● **TASK STATEMENT**: The records that follow are to be repeated without alteration.
=== Begin Enclosure ===
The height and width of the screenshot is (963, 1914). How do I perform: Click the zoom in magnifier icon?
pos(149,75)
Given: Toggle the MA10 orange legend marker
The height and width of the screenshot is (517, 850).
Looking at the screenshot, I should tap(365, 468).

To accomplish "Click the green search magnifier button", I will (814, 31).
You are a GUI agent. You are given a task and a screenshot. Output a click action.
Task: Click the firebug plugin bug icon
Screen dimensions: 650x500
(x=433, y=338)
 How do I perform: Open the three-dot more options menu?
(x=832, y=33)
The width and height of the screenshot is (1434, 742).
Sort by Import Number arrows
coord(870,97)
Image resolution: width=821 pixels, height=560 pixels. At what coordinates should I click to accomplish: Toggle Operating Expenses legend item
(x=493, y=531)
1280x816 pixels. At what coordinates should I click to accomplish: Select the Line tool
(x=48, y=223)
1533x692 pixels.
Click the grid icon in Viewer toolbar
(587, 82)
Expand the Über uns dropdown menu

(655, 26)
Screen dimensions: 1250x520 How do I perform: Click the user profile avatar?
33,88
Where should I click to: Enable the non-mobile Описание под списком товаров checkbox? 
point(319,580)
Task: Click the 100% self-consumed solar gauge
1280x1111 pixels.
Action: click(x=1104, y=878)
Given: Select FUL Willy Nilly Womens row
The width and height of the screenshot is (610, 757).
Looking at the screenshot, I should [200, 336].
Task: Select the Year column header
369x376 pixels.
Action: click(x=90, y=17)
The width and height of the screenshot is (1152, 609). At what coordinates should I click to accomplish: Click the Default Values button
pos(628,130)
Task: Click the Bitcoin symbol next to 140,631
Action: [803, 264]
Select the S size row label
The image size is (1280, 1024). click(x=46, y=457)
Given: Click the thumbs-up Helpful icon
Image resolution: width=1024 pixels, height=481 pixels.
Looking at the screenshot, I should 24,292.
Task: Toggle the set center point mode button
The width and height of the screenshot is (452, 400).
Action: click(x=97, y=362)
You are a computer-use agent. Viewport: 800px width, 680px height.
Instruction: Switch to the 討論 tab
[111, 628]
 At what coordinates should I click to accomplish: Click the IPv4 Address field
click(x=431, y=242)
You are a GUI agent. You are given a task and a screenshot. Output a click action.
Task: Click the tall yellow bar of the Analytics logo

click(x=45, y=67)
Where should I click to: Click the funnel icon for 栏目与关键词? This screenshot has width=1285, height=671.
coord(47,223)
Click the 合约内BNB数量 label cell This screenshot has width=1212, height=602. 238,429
=== End Enclosure ===
● **RESPONSE TO THE EXERCISE**:
The height and width of the screenshot is (963, 1914). How do I perform: Click the zoom in magnifier icon?
pos(149,75)
Given: Toggle the MA10 orange legend marker
The height and width of the screenshot is (517, 850).
Looking at the screenshot, I should tap(365, 468).

To accomplish "Click the green search magnifier button", I will (814, 31).
You are a GUI agent. You are given a task and a screenshot. Output a click action.
Task: Click the firebug plugin bug icon
Screen dimensions: 650x500
(x=433, y=338)
 How do I perform: Open the three-dot more options menu?
(x=832, y=33)
The width and height of the screenshot is (1434, 742).
Sort by Import Number arrows
coord(870,97)
Image resolution: width=821 pixels, height=560 pixels. At what coordinates should I click to accomplish: Toggle Operating Expenses legend item
(x=493, y=531)
1280x816 pixels. At what coordinates should I click to accomplish: Select the Line tool
(x=48, y=223)
1533x692 pixels.
Click the grid icon in Viewer toolbar
(587, 82)
Expand the Über uns dropdown menu

(655, 26)
Screen dimensions: 1250x520 How do I perform: Click the user profile avatar?
33,88
Where should I click to: Enable the non-mobile Описание под списком товаров checkbox? 
point(319,580)
Task: Click the 100% self-consumed solar gauge
1280x1111 pixels.
Action: click(x=1104, y=878)
Given: Select FUL Willy Nilly Womens row
The width and height of the screenshot is (610, 757).
Looking at the screenshot, I should [200, 336].
Task: Select the Year column header
369x376 pixels.
Action: click(x=90, y=17)
The width and height of the screenshot is (1152, 609). At what coordinates should I click to accomplish: Click the Default Values button
pos(628,130)
Task: Click the Bitcoin symbol next to 140,631
Action: [803, 264]
Select the S size row label
The image size is (1280, 1024). click(x=46, y=457)
Given: Click the thumbs-up Helpful icon
Image resolution: width=1024 pixels, height=481 pixels.
Looking at the screenshot, I should 24,292.
Task: Toggle the set center point mode button
The width and height of the screenshot is (452, 400).
Action: click(x=97, y=362)
You are a computer-use agent. Viewport: 800px width, 680px height.
Instruction: Switch to the 討論 tab
[111, 628]
 At what coordinates should I click to accomplish: Click the IPv4 Address field
click(x=431, y=242)
You are a GUI agent. You are given a task and a screenshot. Output a click action.
Task: Click the tall yellow bar of the Analytics logo

click(x=45, y=67)
Where should I click to: Click the funnel icon for 栏目与关键词? This screenshot has width=1285, height=671.
coord(47,223)
Click the 合约内BNB数量 label cell This screenshot has width=1212, height=602. 238,429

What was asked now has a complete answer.